Fort Lauderdale is the 12th San Antonio-class amphibious transport dock ship for the U.S. Navy. It is considered a “transition” ship because it features a number of modifications compared to earlier ships of the class. For example it is fitted with a simple mast (similar to the DDG 51 class mast) in place of the “stealth mast” design, for affordability reasons.
On March 7 2020, the ship was translated from the land level facility to the dry dock in preparation of floating off. During the launch, the dry dock was slowly flooded until the ship floated off the blocks.
“I am thrilled to get Fort Lauderdale in the water, so we can begin final outfitting and eventually take the ship out to sea for trials. The San Antonio class has proven essential to expeditionary warfighters, and we are eager to deliver another ship to the fleet.”
Capt. Scot Searles, LPD 17 class program manager for Program Executive Office (PEO), Ships
About San Antonio-class LPD
San Antonio class ships support embarking, transporting, and landing elements of 650 Marines by landing craft or air cushion vehicles. The ship’s capabilities are further enhanced by its flight deck and hangar, which can operate CH 46 Sea Knight helicopters and the Osprey tilt-rotor aircraft (MV-22).

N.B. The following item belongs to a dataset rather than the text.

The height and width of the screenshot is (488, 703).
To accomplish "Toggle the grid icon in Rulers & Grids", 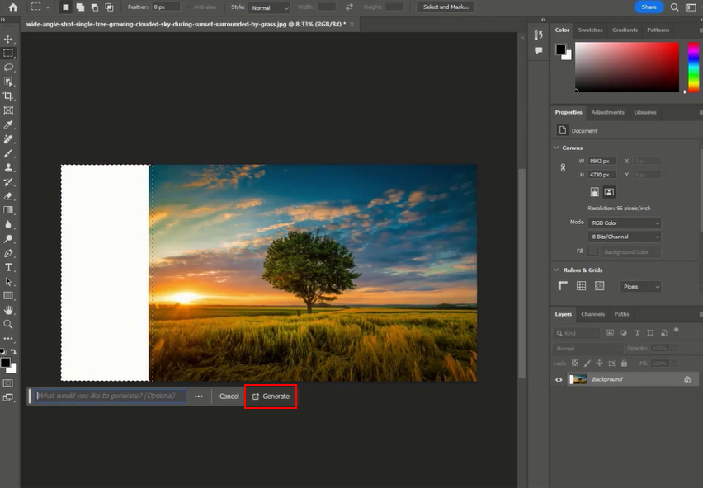I will tap(581, 286).
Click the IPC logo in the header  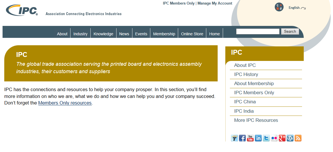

Because of the ships inherent capabilities, they are able to support a variety of amphibious assault, special operations or expeditionary warfare missions, operating independently or as part of Amphibious Readiness Groups (ARGs), Expeditionary Strike Groups, or Joint Task Forces.
Ingalls Shipbuilding is also in production on the future USS Richard M. McCool (LPD 29) and Harrisburg (LPD 30). LPD 28 and 29 will serve as transition ships to LPD 30, the first LPD 17 Flight II ship.